The author of the amendment mentioned a little insight into where she was going when she talked about she does not want individuals like Oprah Winfrey getting sued. Well, if my colleagues recall, that did not have anything to do with this. Oprah Winfrey got sued by the Beef Cattlemen's Association because they claimed she allegedly defamed them. They did not, the Beef Cattlemen's Association, that because of her comments, this association got fat.

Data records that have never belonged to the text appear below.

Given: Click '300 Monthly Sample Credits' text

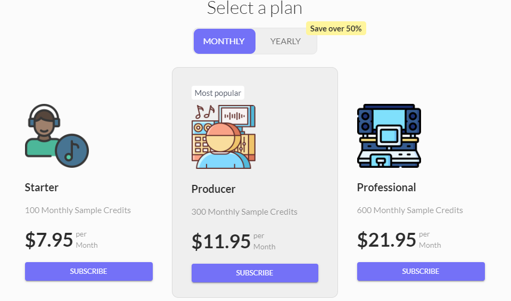Looking at the screenshot, I should (244, 212).
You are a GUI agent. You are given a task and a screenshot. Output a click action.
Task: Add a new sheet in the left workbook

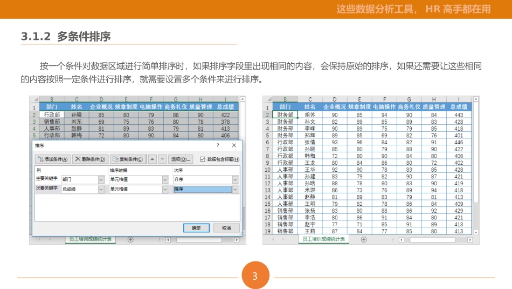[130, 239]
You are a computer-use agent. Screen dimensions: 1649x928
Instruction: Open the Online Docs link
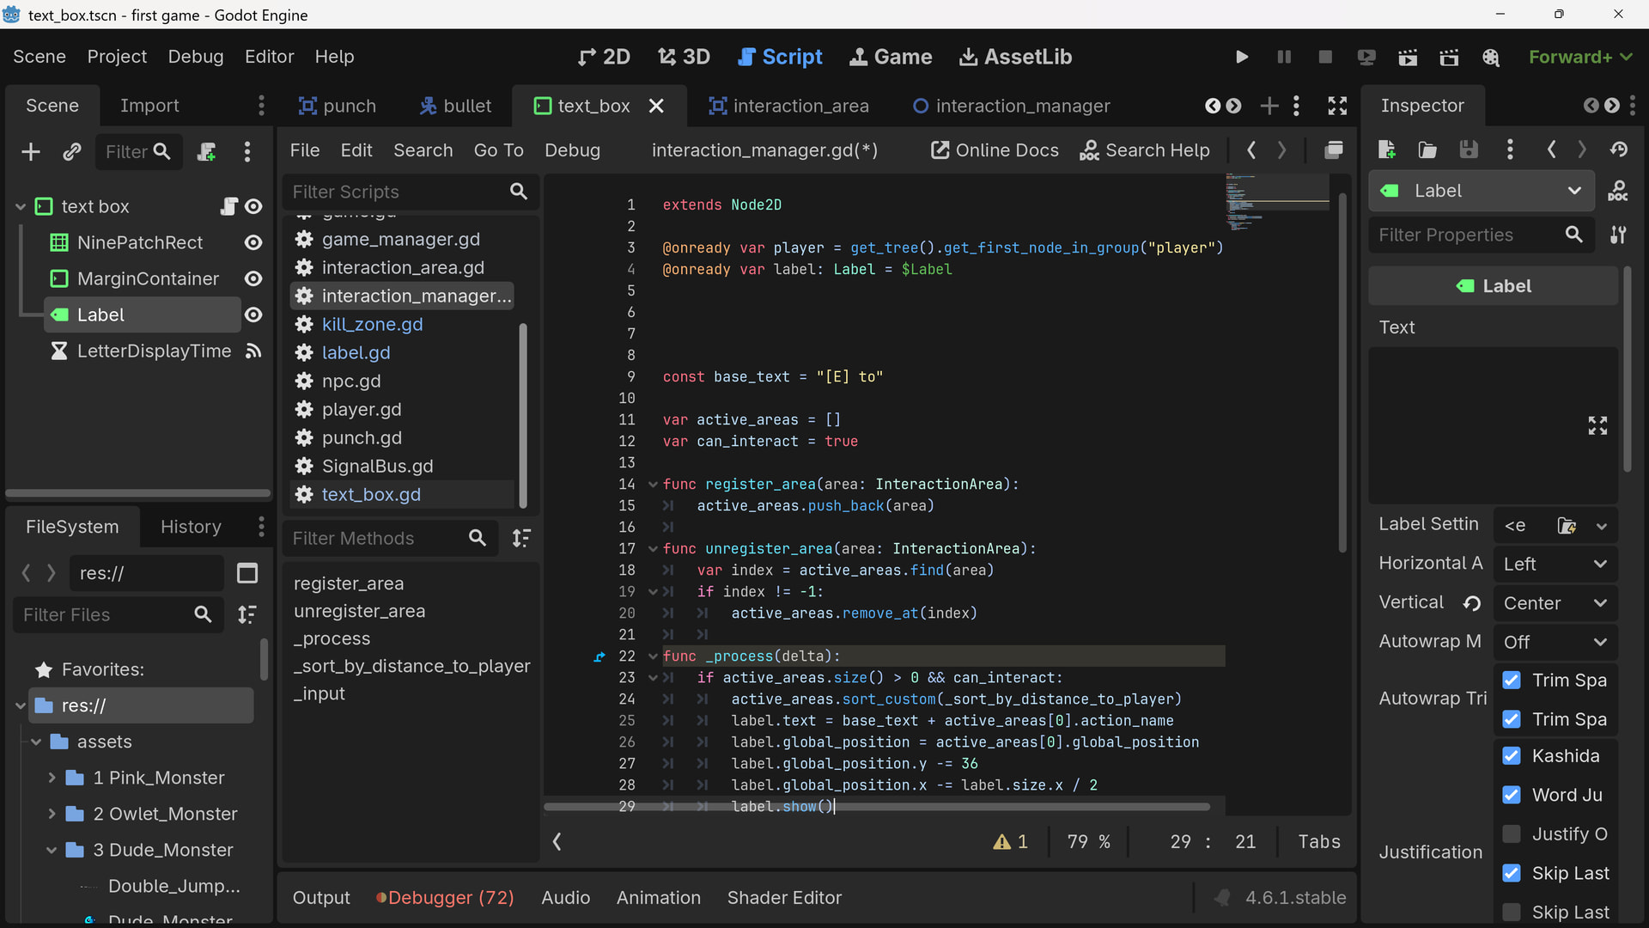(995, 150)
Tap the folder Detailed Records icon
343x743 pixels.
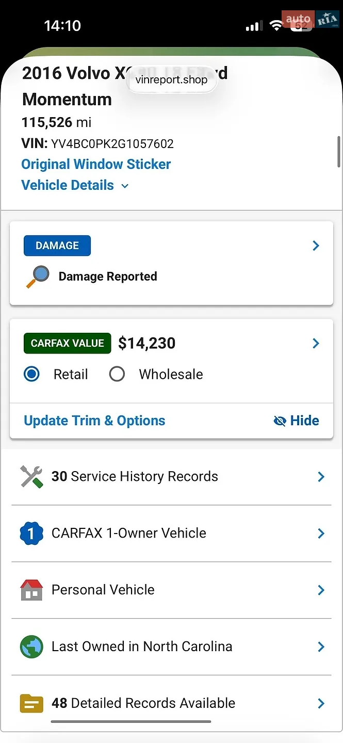(x=31, y=703)
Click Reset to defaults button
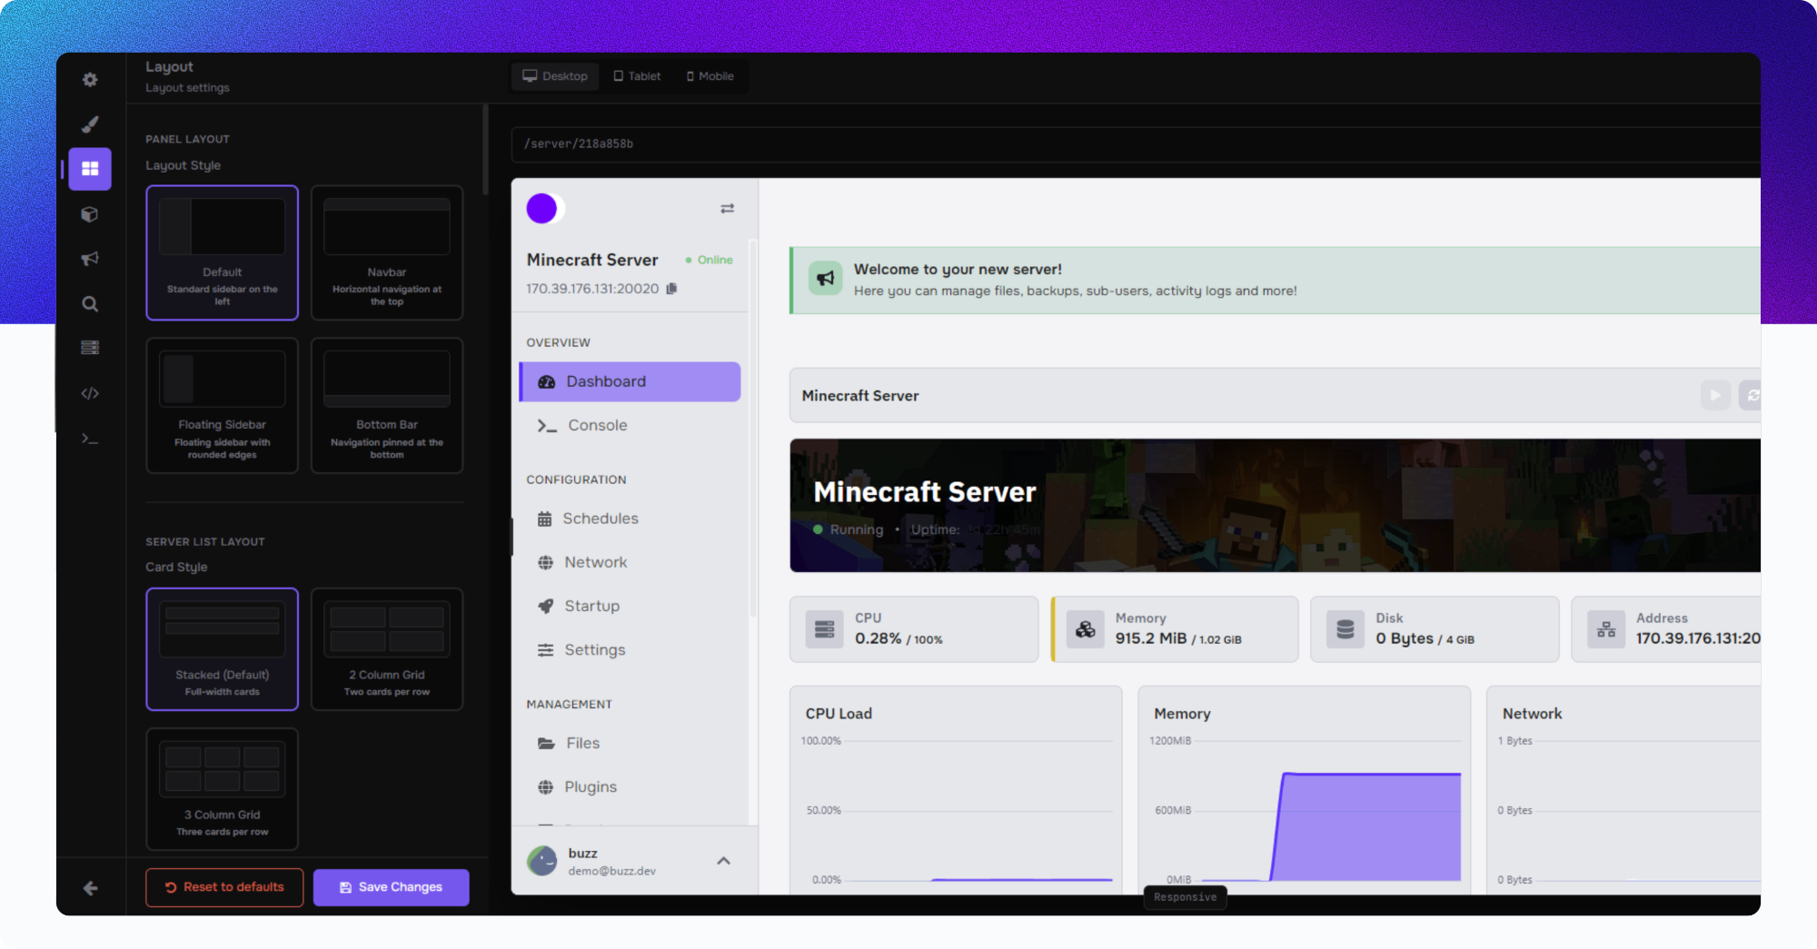This screenshot has width=1817, height=949. point(224,887)
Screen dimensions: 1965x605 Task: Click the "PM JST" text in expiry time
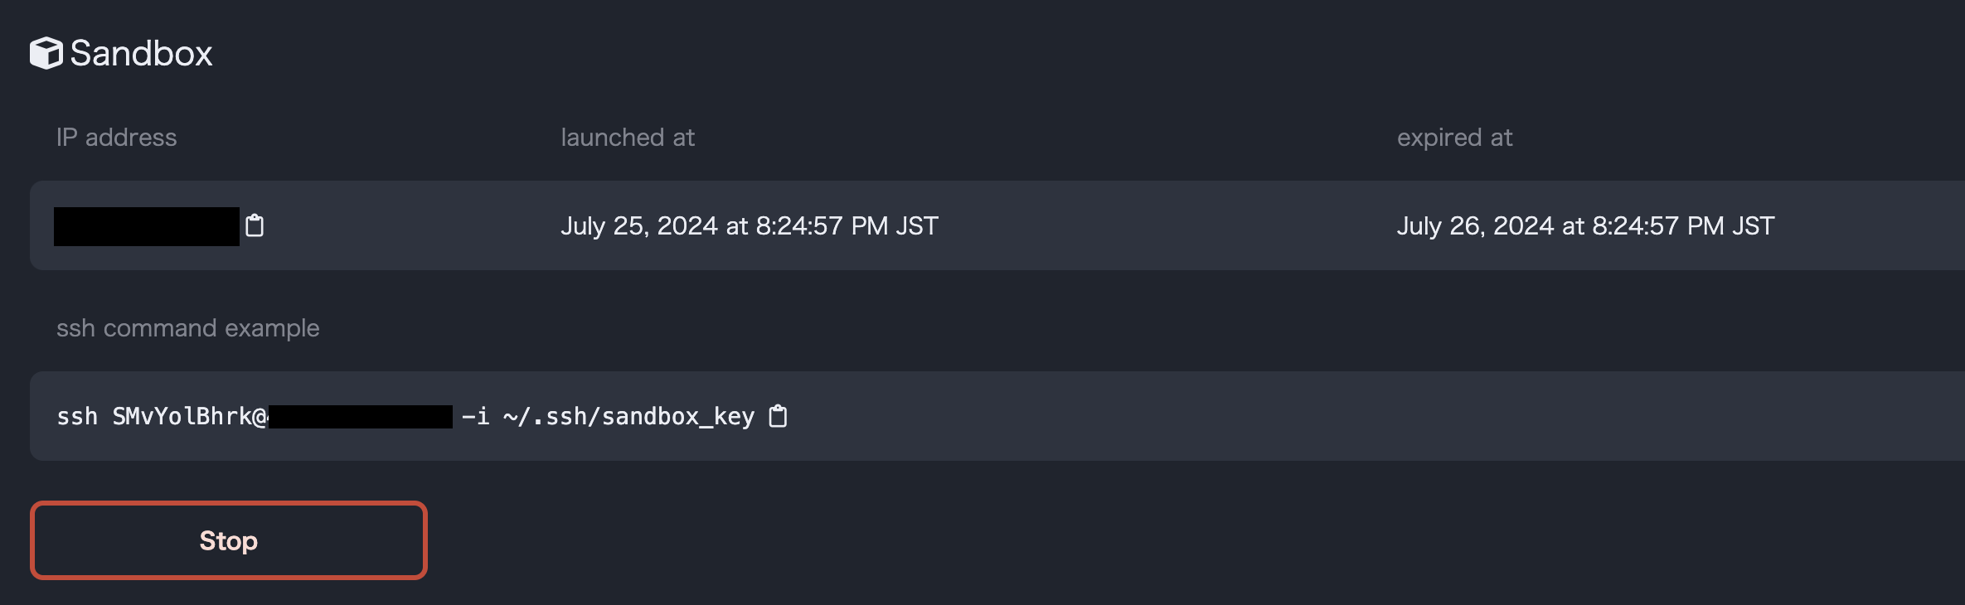click(1730, 225)
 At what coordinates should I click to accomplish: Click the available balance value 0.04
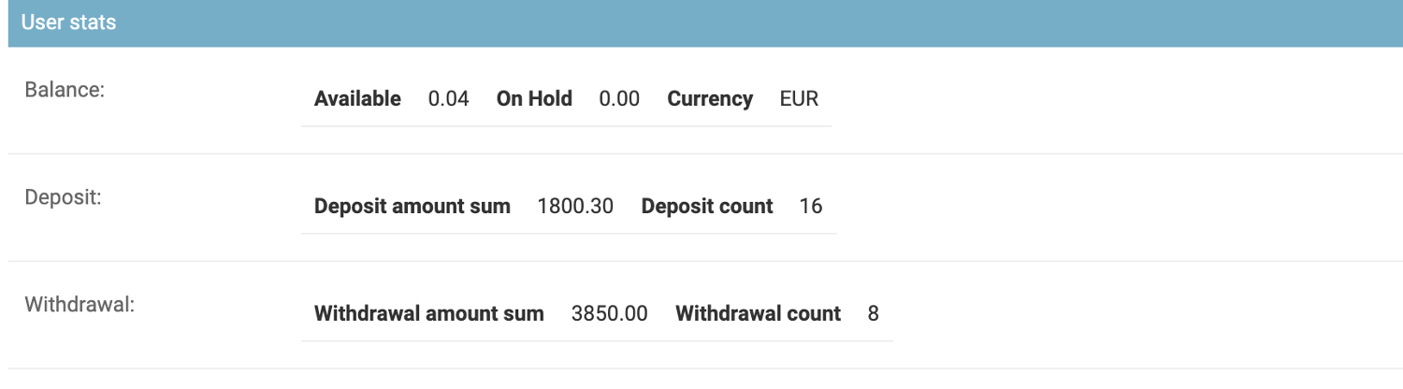[448, 99]
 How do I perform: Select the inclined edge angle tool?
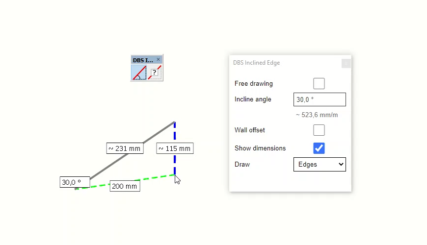139,73
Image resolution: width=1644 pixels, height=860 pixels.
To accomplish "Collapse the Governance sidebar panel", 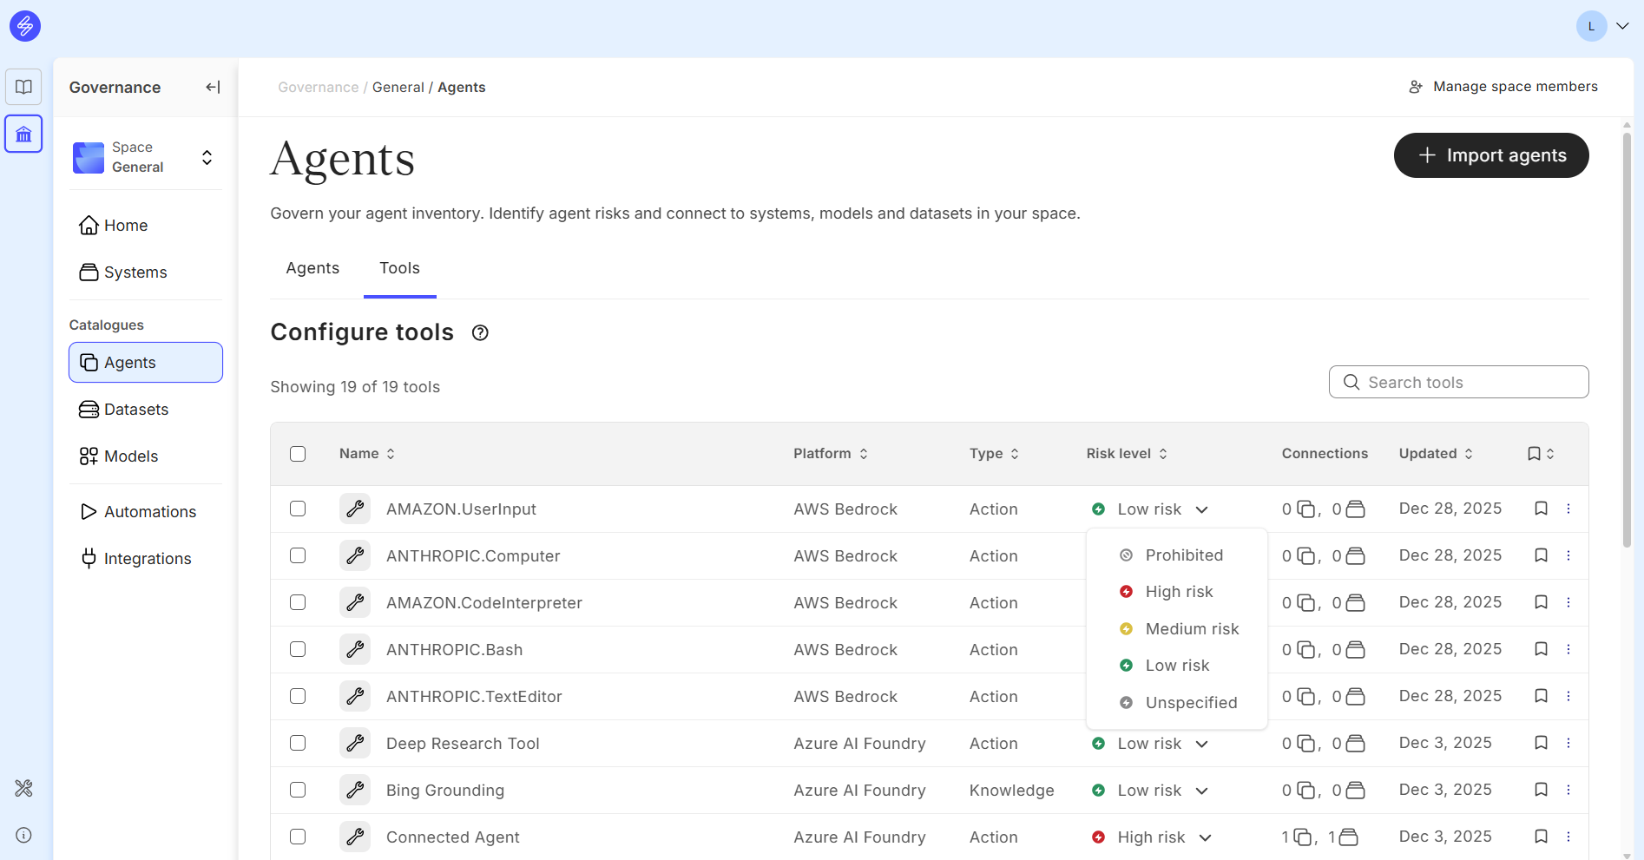I will pos(213,87).
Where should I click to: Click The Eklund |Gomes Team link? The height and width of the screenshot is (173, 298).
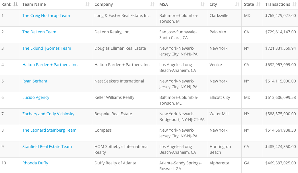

So this is an erroneously drafted bill, has no application here, however it is intended, and I would ask my colleagues to vote "no."
Mr. WATT. Mr. Chairman, I move to strike the requisite number of words.
Ms. JACKSON-LEE of Texas. Mr. Chairman, will the gentleman yield?
Mr. WATT. I yield to the gentlewoman from Texas.
Ms. JACKSON-LEE of Texas. Mr. Chairman, I thank the distinguished gentleman from North Carolina for yielding, and to my good friend from the great State of Florida, let me try to clarify that this is simply an equity amendment. It is a fairness amendment.
The example of Ms. Winfrey was only because she, as an individual, was sued by a large conglomerate, the association dealing with the beef industry. I respect both of their points of view, in fact. I welcome the opportunity for both of them to press their causes in the courts of law.
What I am simply saying is that if we are going to spend time protecting the fast food industry, using the time of this House, then I would challenge my colleagues to give me a reason, a legitimate explanation for not protecting individual rights, and that means that if an industry is to be protected from suits that are considered frivolous, then individuals for their actions should be as well protected.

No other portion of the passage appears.